EXERCISE INSTRUCTIONS
a) In the biographical extract on Alexander Gemmell, where did Alexander marry Margaret Murdoch?
b) Check each statement against the biographical extract on Alexander Gemmell. Answer yes or no, and quote the words from the extract that decide it. (i) Alexander was the youngest son of his parents. (ii) The chain presented to the Provost is made of 18ct gold. (iii) Alexander died in Cumnock.

His father John was a Stonecutter Quarryman who married Elizabeth Andrew in Cumnock in 1834. They had 8 children – 3 girls and 5 boys with Alexander being the youngest son. His mother, father and some siblings are buried in Cumnock old cemetery on Barrhill Road.
Alexander married Margaret Murdoch in 1873 at Crossriggs Cottage in Cumnock which is now Crossriggs Veterinary practice. They had six children – 3 boys and 3 girls.
Alexander started his working life as a bank accountant with the Royal Bank of Scotland, Glaisnock Street in Cumnock. Around 1877 he moved to Keighley, Yorkshire where he was appointed branch manager of Bradford Old Bank. After a succession of mergers and further appointments the bank became United Counties which was then acquired by Barclay and Co Ltd in 1916 when Alexander was appointed branch manager of the Bradford group.
In 1916 Cumnock celebrated the 50th anniversary of Cumnock becoming a Police Burgh in 1886. To mark this Alexander came back to Cumnock and presented the gold chain and badge of office to the Provost James Richmond in his third term of office. The chain is 42 inches long and made of enamel and 15ct gold.
Post ww1 he provided the Cumnock Parish medal made of silver and enamel. They were individually inscribed with the soldiers name and with in grateful remembrance or for services and presented to the soldiers or their families at the welcome Home Dance in Cumnock Town Hall in 1919
Alexander Gemmell died on 13 January 1923 in Bradford, Yorkshire, at the age of 73 and his will reveals he had effects of £20,552.

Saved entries
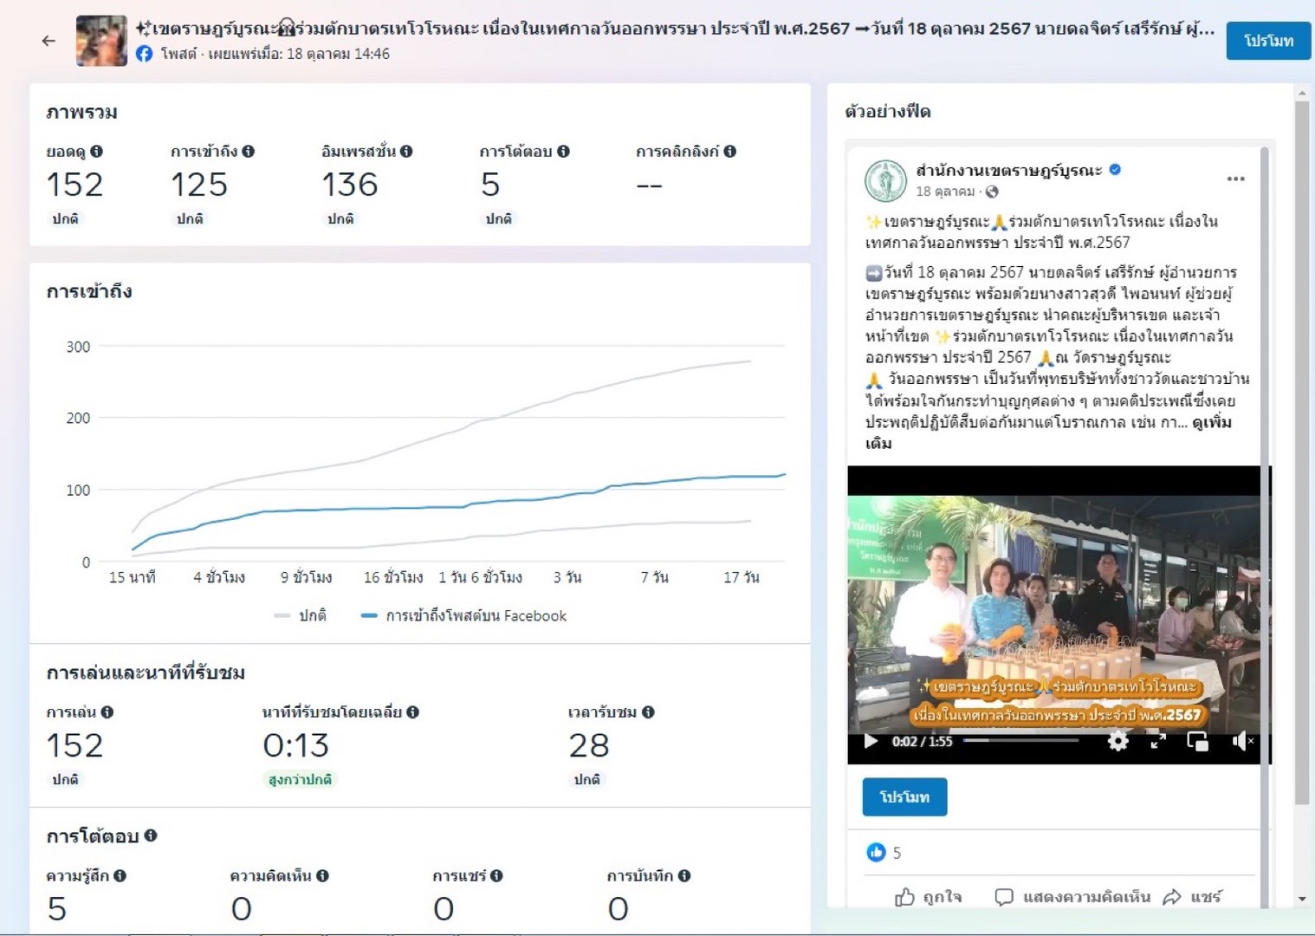1315x936 pixels.
Task: Click the ถูกใจ like button
Action: (929, 897)
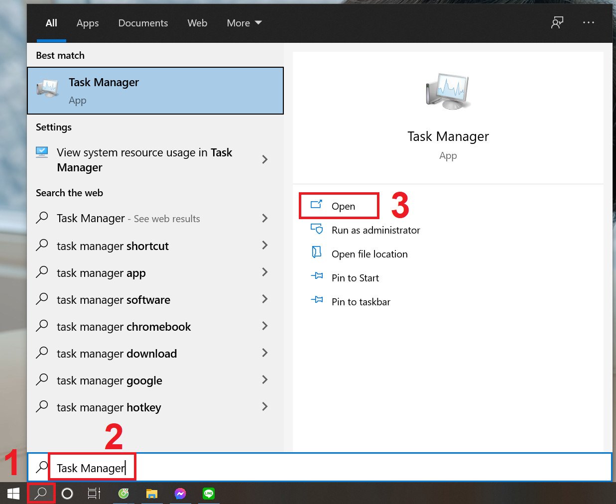616x504 pixels.
Task: Click the Open button for Task Manager
Action: pyautogui.click(x=343, y=206)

PER-TASK OUTPUTS
a) At Crossriggs Cottage in Cumnock.

b)
(i) Yes: "with Alexander being the youngest son"
(ii) No: "made of enamel and 15ct gold"
(iii) No: "died on 13 January 1923 in Bradford, Yorkshire"